The other necessary element is a set of customised questions, rather than one-size-fits-all. At a more senior level, a common set of questions may make sense, but, in reality, frontline and middle managers operate in a diverse range of settings — retail stores, contact centres, distribution centres, field forces, back-office processing, manufacturing and much more. While the practices of effective leadership are common, the actual translation of those into everyday activity is affected by the type of work team members perform, the physical environment and the geographical distribution of the team.
I speak from experience when I say that the data from this type of measurement is highly actionable. More than a decade ago I wanted to use this type of measurement approach for my clients. Nothing was available, so I developed a leadership assessment tool, which I branded BravaTrak®. BravaTrak® has proven to be the key to enabling my clients to consistently improve the leadership activity and grow the capability of their frontline and middle managers.
The benefit of a tool that measures actual frontline-leadership activity is that specific, individualised, 90-day action plans can be developed and agreed on immediately after the data is available. Managers have their own clear specifics to work on — there’s no hiding — and the data and responsibility belongs to the individual manager rather than the whole business unit. So, accountability is much higher and improvement can be measured in months rather than years.
It is also possible to observe the trends of strengths and weaknesses across the business unit. This allows targeted interventions, such as training, to be put in place to address common issues.
One of my clients, a general manager responsible for numerous geographically-distributed business units within a major corporate organisation, refers to BravaTrak® as her “secret weapon.” It gives her a view of the leadership activity and capability of her frontline and middle managers that she is unable to get any other way.

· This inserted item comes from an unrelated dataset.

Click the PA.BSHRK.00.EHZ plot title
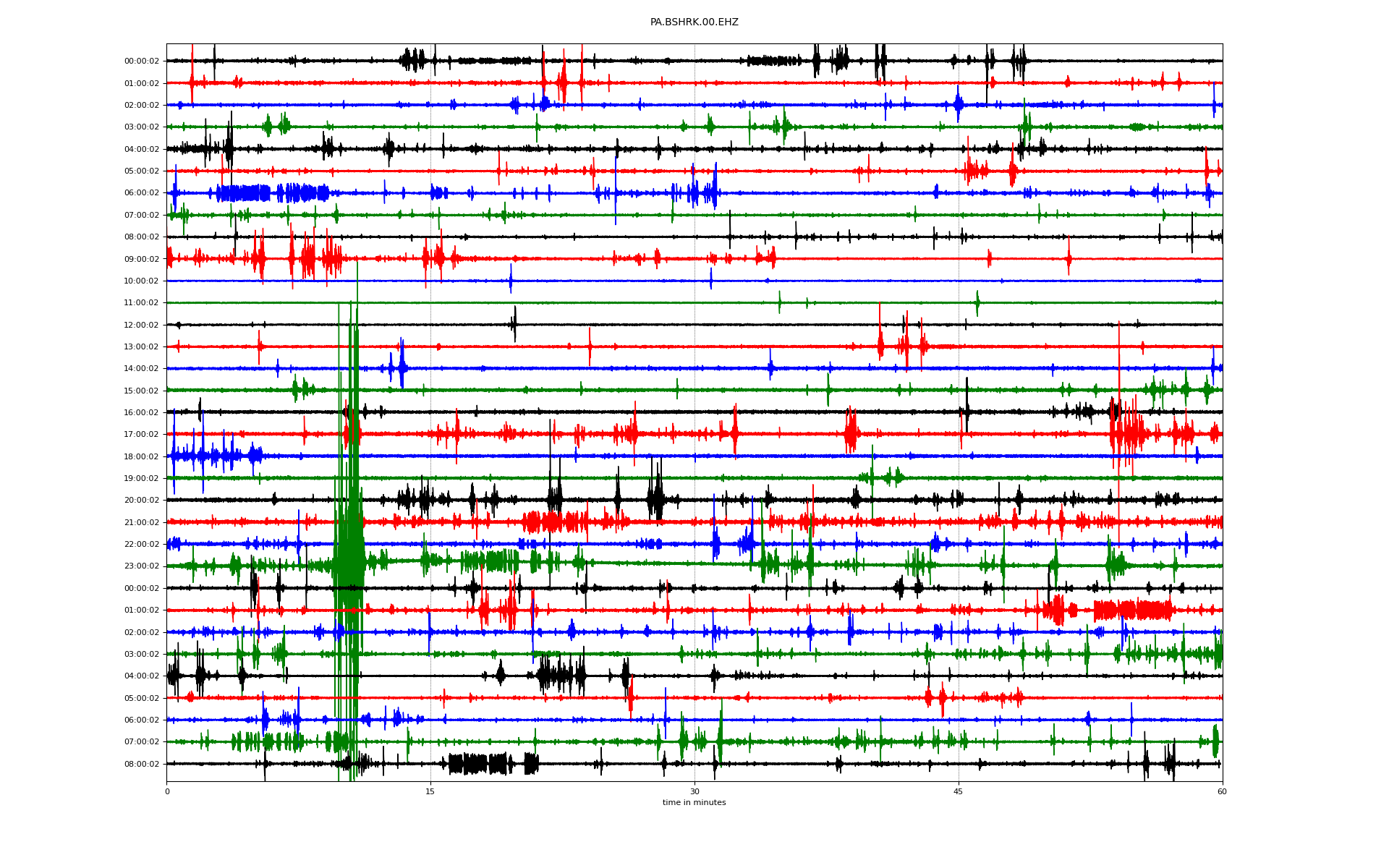The height and width of the screenshot is (868, 1389). [x=694, y=22]
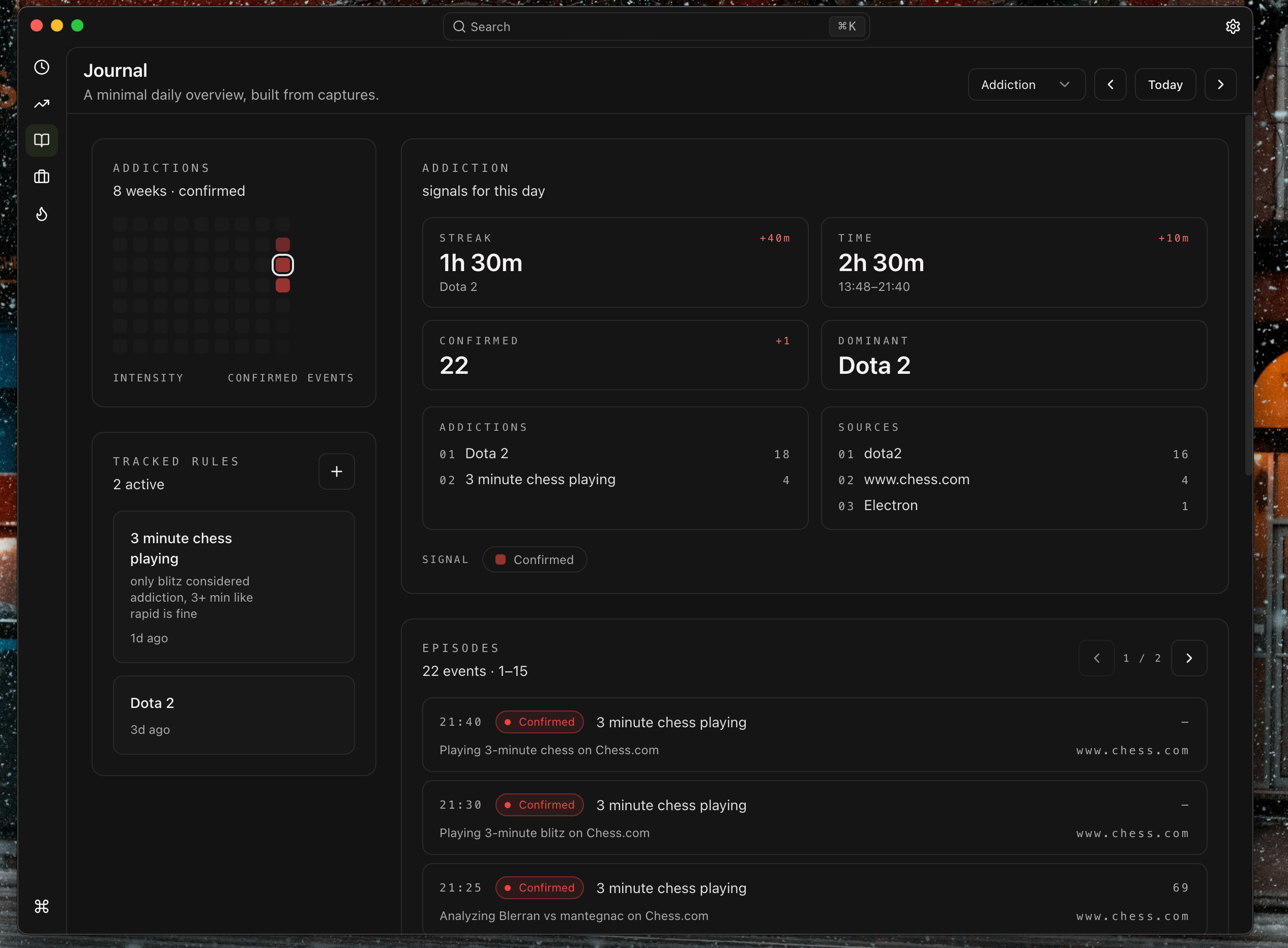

Of course, this sort of data shouldn’t be used in isolation. It’s best employed when bearing in mind the productivity and performance measures for each manager’s workgroup, their employee-engagement levels and your own observations of management and leadership activity.
If you wish to maximise the productivity and performance of your business unit or frontline teams, the pivotal role to enable this is held by your frontline and middle managers. There is no way around this and having a way to measure their leadership activity and effectiveness is essential.